ÇALIŞMA VE SOSYAL GÜVENLİK BAKANI FARUK ÇELİK (Şanlıurfa) - Çok yanlış bilgi veriyorsunuz yani yazıktır.

MEHMET ERDOĞAN (Devamla) - Efendim?

ÇALIŞMA VE SOSYAL GÜVENLİK BAKANI FARUK ÇELİK (Şanlıurfa) - Çok yanlış bir bilgi veriyorsunuz siz.

BAŞKAN - Sayın Bakanım lütfen...

ÇALIŞMA VE SOSYAL GÜVENLİK BAKANI FARUK ÇELİK (Şanlıurfa) - Bu son derece önemli bir konuda bu kadar yanlış bir bilgi...

MEHMET ERDOĞAN (Devamla) - Nasıl yanlış bir bilgi Sayın Bakan? Çıkarsınız, açıklarsınız.

ÇALIŞMA VE SOSYAL GÜVENLİK BAKANI FARUK ÇELİK (Şanlıurfa) - Birazdan izah edeceğim efendim ben.

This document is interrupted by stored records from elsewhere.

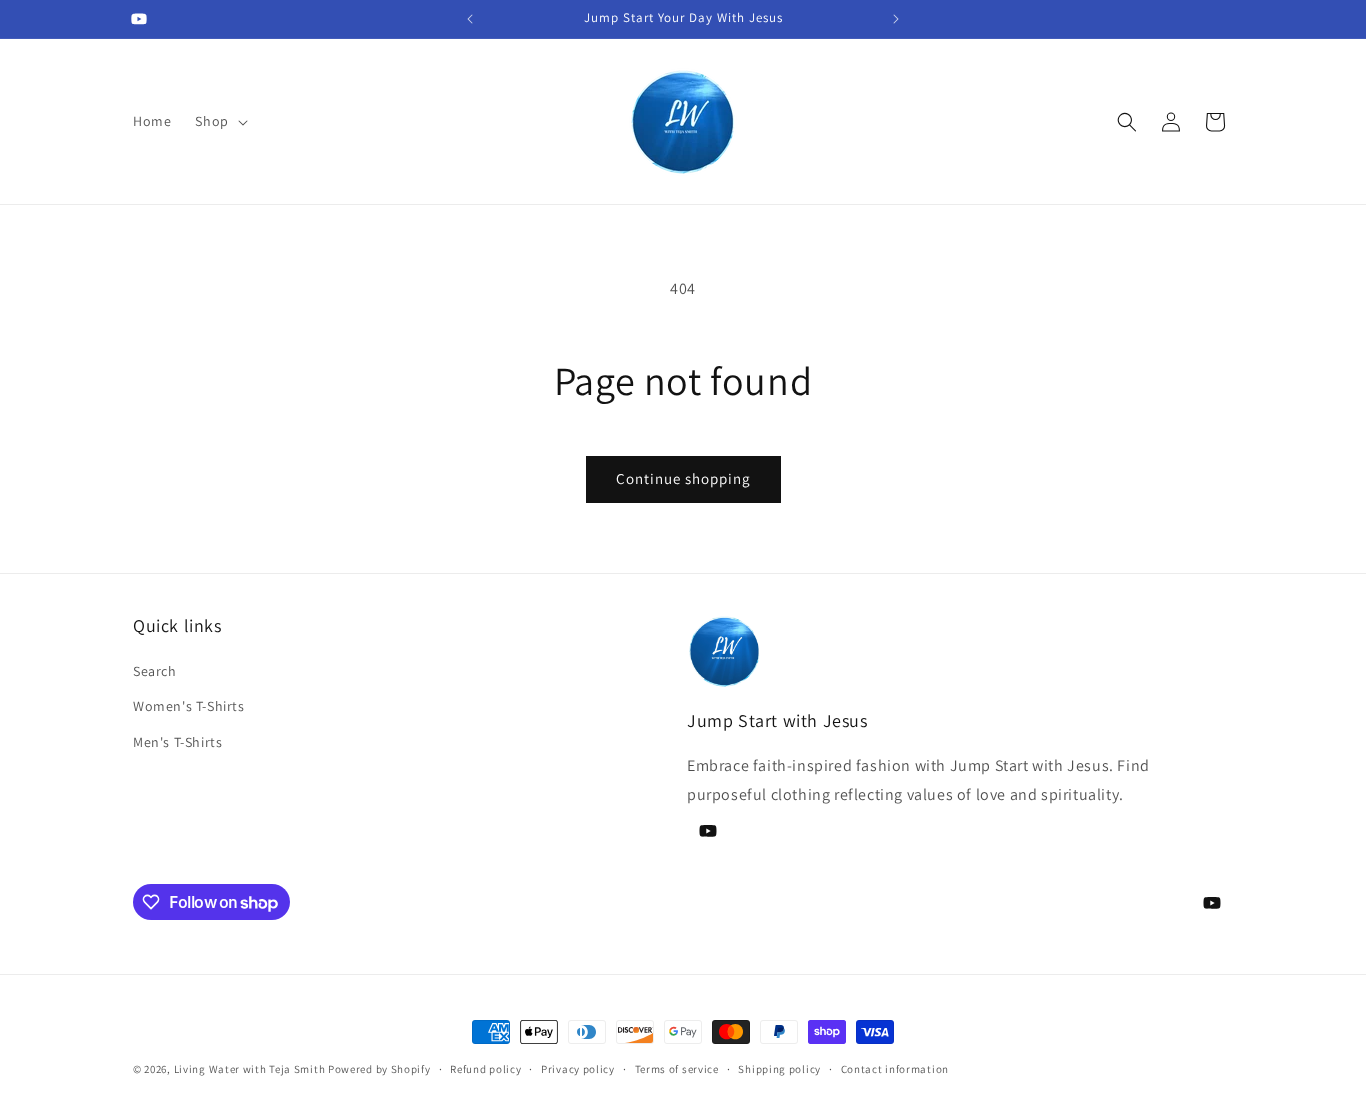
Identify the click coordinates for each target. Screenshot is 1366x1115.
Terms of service (677, 1069)
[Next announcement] (896, 19)
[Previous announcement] (470, 19)
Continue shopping (683, 478)
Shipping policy (779, 1069)
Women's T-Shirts (189, 706)
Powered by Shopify (379, 1069)
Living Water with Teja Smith (250, 1069)
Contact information (895, 1069)
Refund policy (485, 1069)
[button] (219, 121)
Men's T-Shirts (177, 742)
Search (155, 671)
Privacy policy (578, 1069)
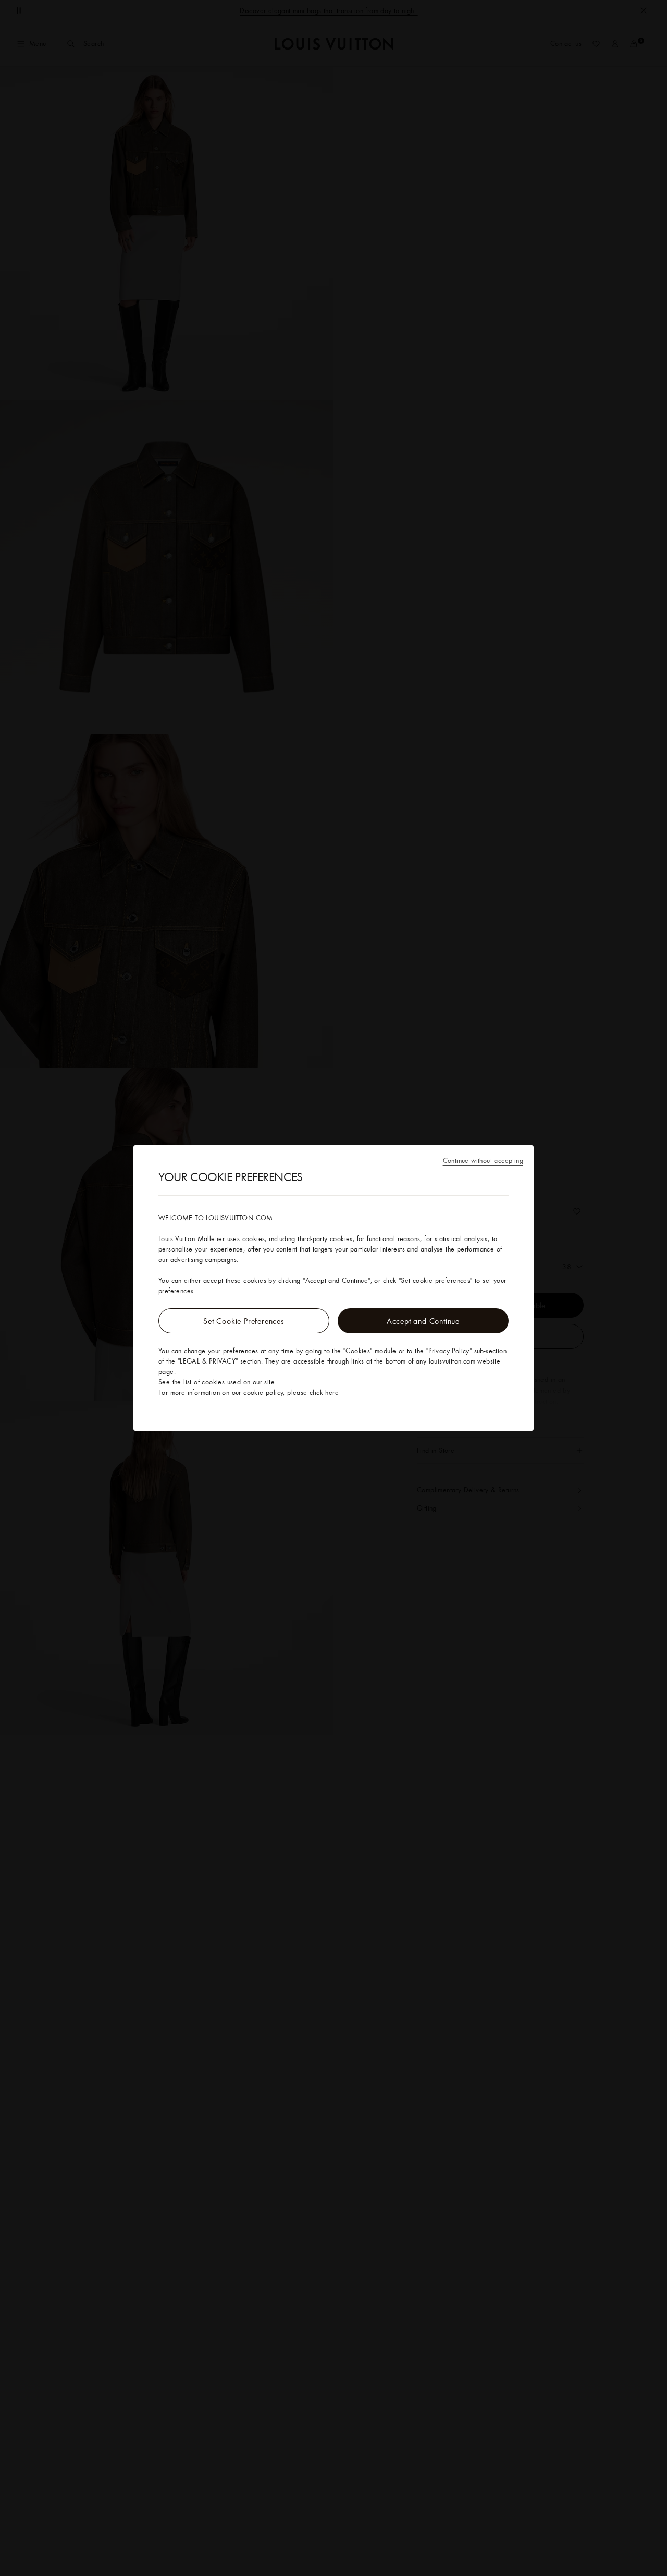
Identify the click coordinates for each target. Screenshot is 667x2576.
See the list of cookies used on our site (216, 1382)
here (332, 1392)
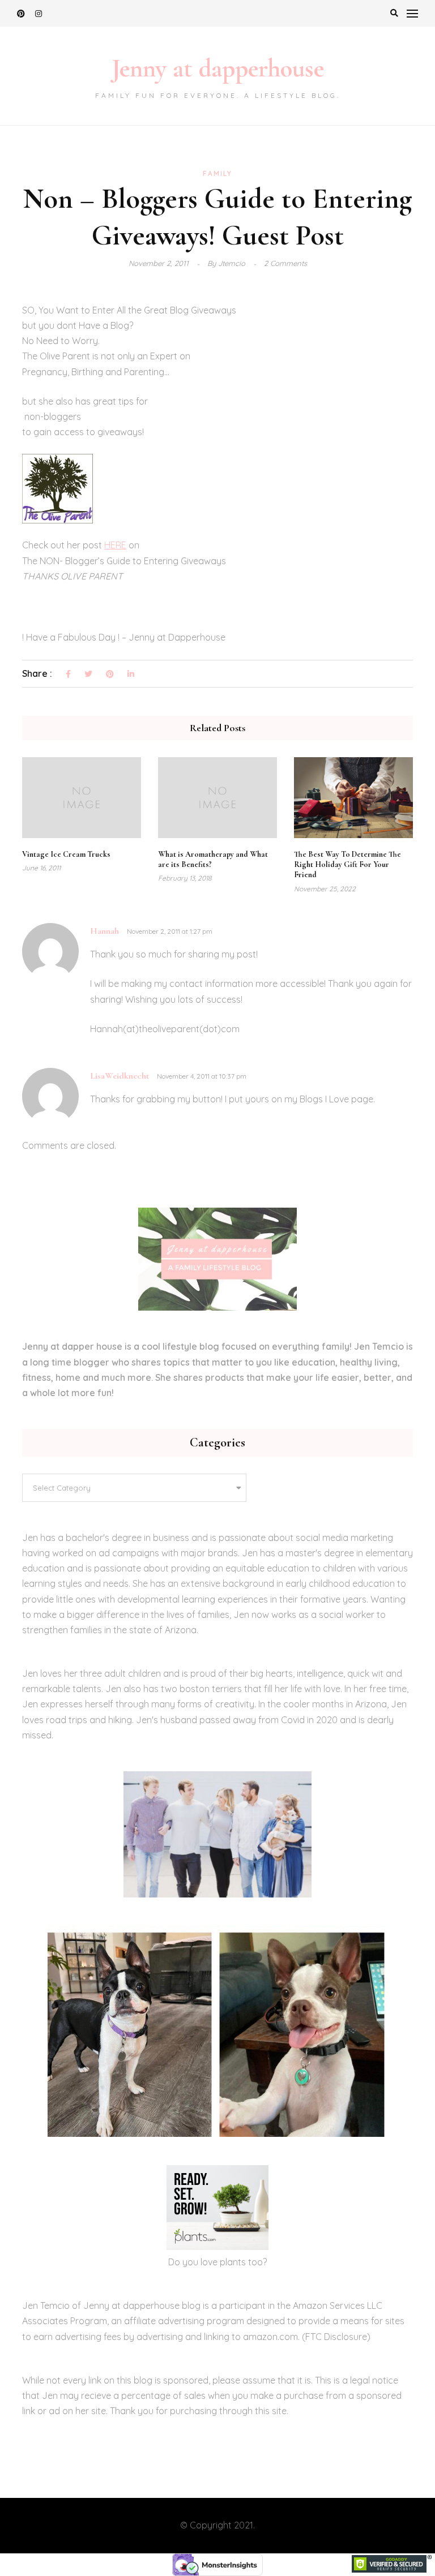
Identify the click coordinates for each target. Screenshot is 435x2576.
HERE (115, 545)
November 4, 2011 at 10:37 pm (201, 1076)
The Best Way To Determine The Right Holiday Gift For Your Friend (347, 864)
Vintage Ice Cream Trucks (66, 854)
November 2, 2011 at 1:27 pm (169, 931)
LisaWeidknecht (119, 1075)
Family (217, 173)
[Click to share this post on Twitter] (88, 674)
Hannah (104, 931)
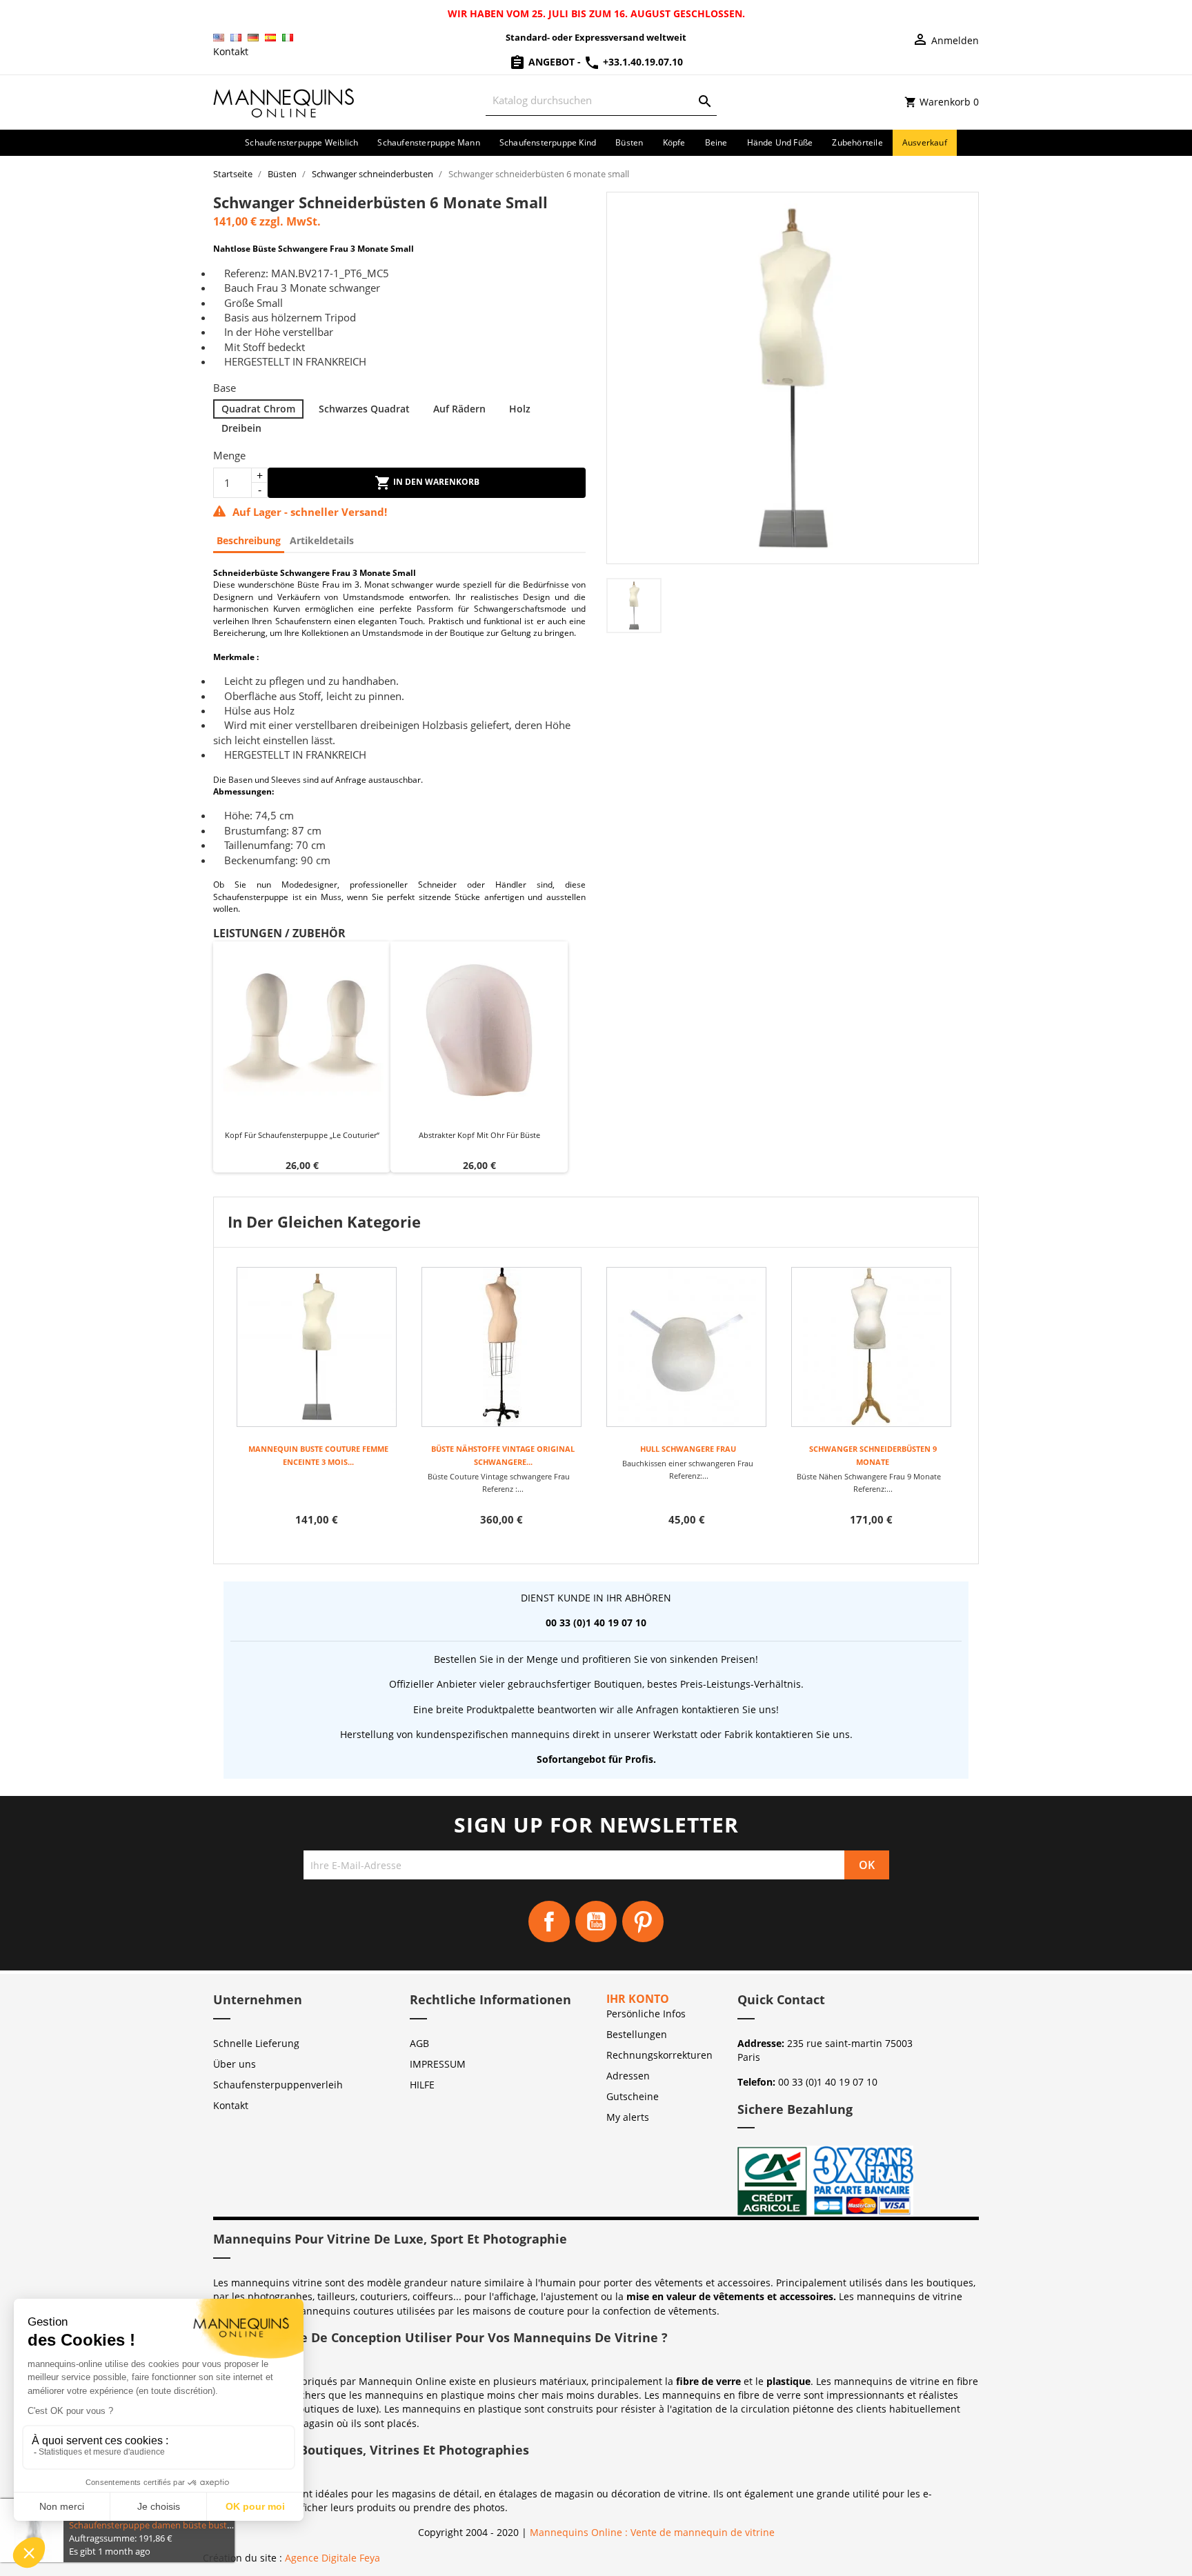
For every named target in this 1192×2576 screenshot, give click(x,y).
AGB (419, 2043)
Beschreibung (249, 540)
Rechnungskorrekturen (659, 2054)
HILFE (422, 2084)
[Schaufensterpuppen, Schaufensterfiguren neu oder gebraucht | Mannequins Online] (284, 101)
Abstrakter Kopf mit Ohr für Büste (479, 1135)
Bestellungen (636, 2034)
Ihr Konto (637, 1998)
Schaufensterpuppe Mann (428, 142)
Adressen (628, 2075)
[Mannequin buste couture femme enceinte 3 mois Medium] (316, 1347)
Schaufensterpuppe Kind (547, 142)
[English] (218, 37)
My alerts (627, 2117)
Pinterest (643, 1921)
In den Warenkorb (435, 482)
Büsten (629, 142)
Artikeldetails (322, 540)
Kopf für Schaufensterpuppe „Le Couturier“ (302, 1135)
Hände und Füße (780, 142)
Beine (716, 142)
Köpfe (674, 142)
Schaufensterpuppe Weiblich (301, 142)
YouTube (596, 1921)
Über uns (234, 2063)
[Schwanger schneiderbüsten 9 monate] (871, 1347)
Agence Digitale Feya (332, 2557)
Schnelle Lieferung (256, 2043)
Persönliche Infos (646, 2013)
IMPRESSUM (438, 2063)
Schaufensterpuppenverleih (278, 2084)
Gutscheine (632, 2096)
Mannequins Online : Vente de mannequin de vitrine (652, 2532)
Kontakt (230, 51)
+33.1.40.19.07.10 (641, 61)
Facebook (549, 1921)
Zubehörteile (857, 142)
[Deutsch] (253, 37)
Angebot (551, 61)
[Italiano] (287, 37)
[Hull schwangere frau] (686, 1347)
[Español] (270, 37)
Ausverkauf (924, 142)
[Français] (235, 37)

BAŞKAN - Sayın Erdoğan, siz buyurun, devam edin konuşmanıza, lütfen.

Sayın Bakan, lütfen...

MEHMET ERDOĞAN (Devamla) - Şimdi, Sayın Bakan, burada bu metni hangi hukukçuya okutursanız okutun bunlar paylaşılır. Yani, siz, bu bilgileri sattığınız zaman... Benim kişisel bilgilerimi kim, nasıl satabilir, böyle bir şey dünyanın neresinde vardır? Şimdi benim tapudaki bilgilerimi siz gidip tapudan satın alabilir misiniz? Nüfustaki bilgilerimi gidip nüfus idaresinden alabilir misiniz? Birisi gelecek, sizden, benim sosyal güvenlikle ilgili, sağlıkla ilgili bütün bilgilerimi satın alacak. "Kişisel veri" diyorsunuz, yani kişisel veri değilse... Nasıl yanlış bilgi? Yani, bunu ben mi yazdım oraya? Kırk gündür neyin kavgası yapılıyor? Lütfen Sayın Bakanım, yani birazcık daha üzerinde ciddiyetle duralım. Gecenin bu saatinde biz bu maddeyi tartıştık, sizin önünüze de geldi, sizin de katıldığınız bir şekilde böyle bir değişiklik oldu. Birinde "Satılabilir." diyorsunuz, birinde de "Satılırsa hakkında cezai işlem yapılır." deniyor yani bu kadar çok ciddi farklılık var.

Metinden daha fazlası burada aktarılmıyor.